LAS VEGAS -- Day 2 has an interesting dynamic. Every player in action right now understands that there's an incredibly long way to go, but there's an inherent pressure on every hand to make some moves. The blinds are tiny compared to the average stacks and at players at the top of the chip counts are holding more than 300,000 in chips. Those that don't need to really force the issue look around the bigger stacks at the table and feel defeated. From the other side of the spectrum, the chip leaders are looking at the smaller stacks as if they have to eliminate them now. The main event has an additional challenge of keeping a level head and understanding that while the leaders may be 400 big blinds deep, it's your own stack that must remain the focus.
The paragraph above is something that I reference in this blog each year. Around the tournament area today there are players visually stressed by a 30,000 chip stack. They make fold after fold with a defeated look wondering when it would be their time to double up. That 30,000 is still 30 big blinds and is the starting stack that players would receive in numerous other tournaments. Amateurs and professionals alike deal with this challenge and while the professionals handle this situation better than most, after playing the WSOP for seven weeks, they also feel a need to chip up in a hurry.
There are times players need to take a moment away from the game and set their mind to something else. With the accessibility of smartphones and tablets, that something else seems to be an obsession with checking the chip counts and updates.
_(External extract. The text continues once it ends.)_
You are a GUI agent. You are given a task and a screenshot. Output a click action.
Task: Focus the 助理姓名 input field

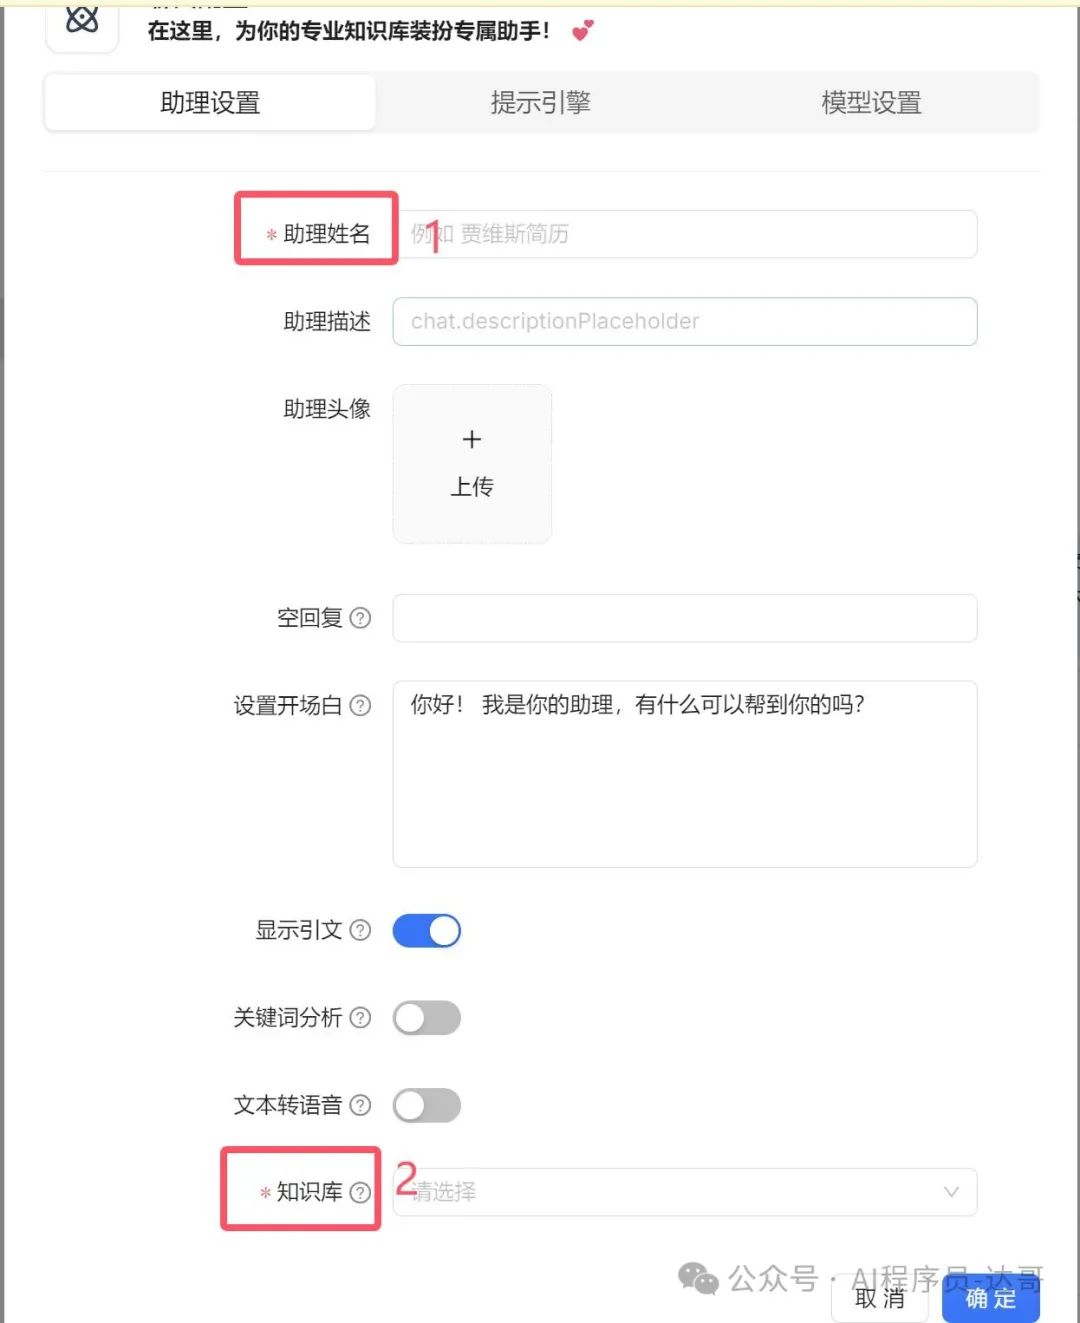(x=685, y=234)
The constant in-your-face display of the massive chip counts around the room can and has thrown players off their game. The motivation to find yourself on the top of the counts is enough to cause a mistake or two. Those that can keep themselves focused on the tasks at hand are the ones that have the greatest potential to build their stack up.
In general, this whole discussion is centered around keeping a strong mindset. Players who excel at taking their tournament hand for hand will continue to apply the right strategies at the right times. Those who look three levels ahead are often the ones who unexpectedly hit the rail just a little bit early. There are very few players around the room that need to double up right now and probably only a portion of those with 30 big blinds actually are satisfied with that statement. They might want to double up, but the need isn't there yet. A stack of 20 big blinds can be nursed for a while and as Mike Matusow said earlier, there really is an art to playing the short stack in the main event. We'll see who will succeed with that challenge this year.
Small blinds: Leading the way after Level 8 is Jason Somerville. Eliminations during Level 8 include Brian Rast, Erik Seidel, Chad Brown, Jeff Lisandro, Scott Seiver, Allen Cunningham, Justin Bonomo and Jay Rosenkrantz. Players are now on a 90-minute dinner break. Early on in Level 8, a player began to walk out the door after his all in with K-Q against A-Q on a king-high board. He won the hand, but packed up his bag and began to leave. Roberto Luongo and the rest of the table watched him as he began to walk away and then called him back. The player began to say he thought he lost to a flush, but I'm pretty sure that wasn't even possible. Kevin Pollak is still enjoying every minute of his main event experience and has kept the mood at his table light. I asked him how much it would cost for someone to spend the day with him outside of poker and jokingly said it would cost a whole lot more than the main event buy-in. Because of that, I'm considering everyone at Table 438 the first players to have already made the money.